Kaba Nialé a fait remarquer qu’au regard « des besoins tellement importants » du fait de la longue période de crise qu’a connue le pays, le Gouvernement a procédé par classification en fonction des prirotés et urgences. Tout ce travail des autorités ivoiriennes a eu pour résultat la confiance à nouveau des partenaires au développement, avec les appuis à l’Etat ivoirien dans le financement de plusieurs projets sociaux, économiques, énergétiques, agricoles…
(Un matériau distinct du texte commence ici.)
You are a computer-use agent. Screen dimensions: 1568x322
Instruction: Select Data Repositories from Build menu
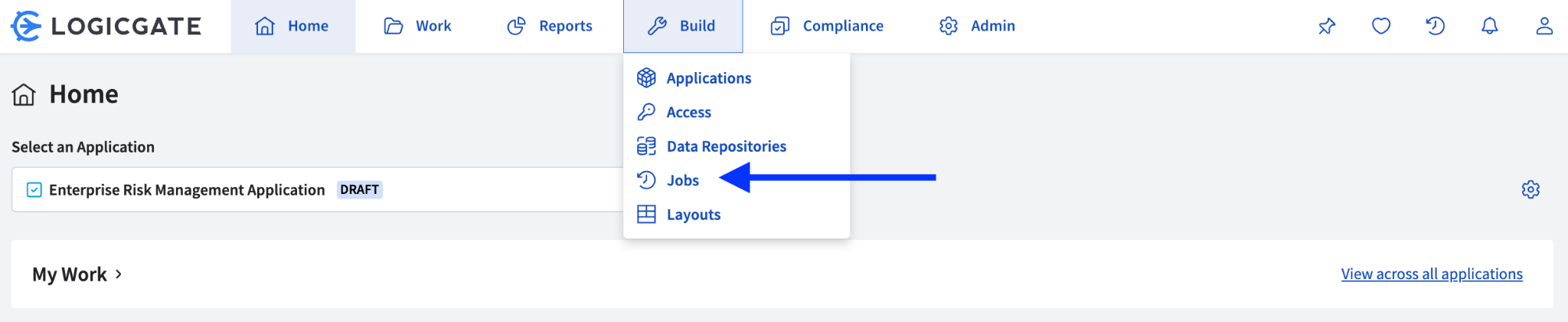click(x=726, y=146)
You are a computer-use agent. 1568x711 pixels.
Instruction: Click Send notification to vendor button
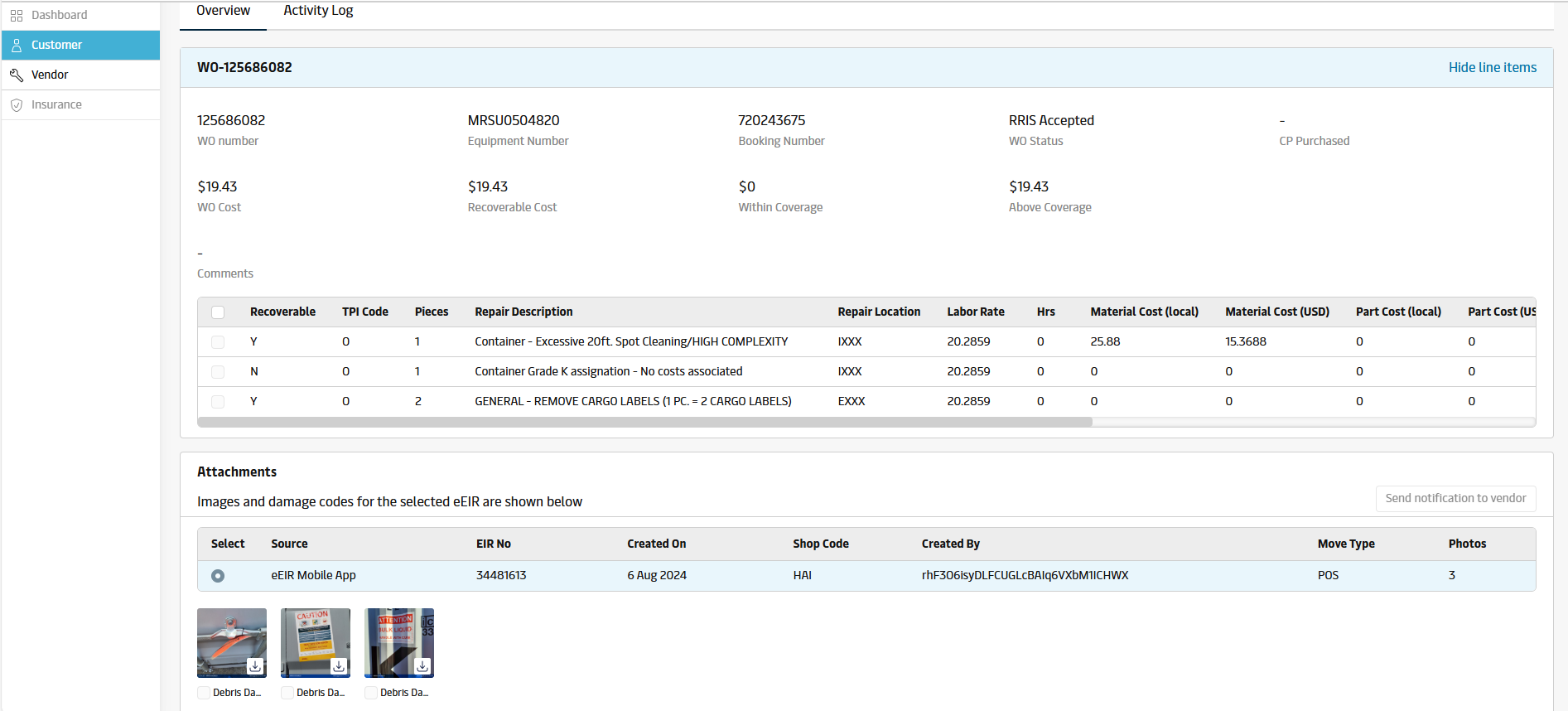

La ministre Kaba Nialé a aussi relevé que ce regain de vitalité au niveau de l’économie ivoirienne se ressent dans la zone UEMOA. « Nous avons les règles de mobilité de capitaux dans la zone et la coopération avec l’Euro fait que notre zone a une certaine stabilité qui en fait un attrait pour les investissements. Il s’agit d’atout que nos pays œuvrent à maintenir et à renforcer, avec en perspective la création d’une zone encore plus grande et plus forte », a expliqué la ministre.
Quelques difficultés subsistent cependant, a relevé Kaba Nialé. Il s’agit notamment de l’inaccessibilité des produits de certaines PME au marché Américain. D’où son appel aux autorités américaines à consentir à des efforts pour inverser la tendance. Aussi a-t-elle évoqué le faible taux d’épargne dans la zone qui se situe autour de 20 à 25%. Ce qui en fait l’un des plus faibles en Afrique. Kaba Nialé a déploré la difficulté qu’ont les PME à accéder aux crédits bancaires. Mais pour toutes ces questions la ministre auprès du Premier ministre en charge de l’Economie et des Finances reste confiante que des solutions seront trouvées dès lors qu’il ya une volonté politique affichée au niveau des dirigeants des Etats de la zone.
La ministre Kaba Nialé séjourne actuellement dans la capitale américaine aux côtés du Premier ministre Daniel Kablan Duncan dans le cadre des Assemblées annuelles du FMI et de la Banque Mondiale.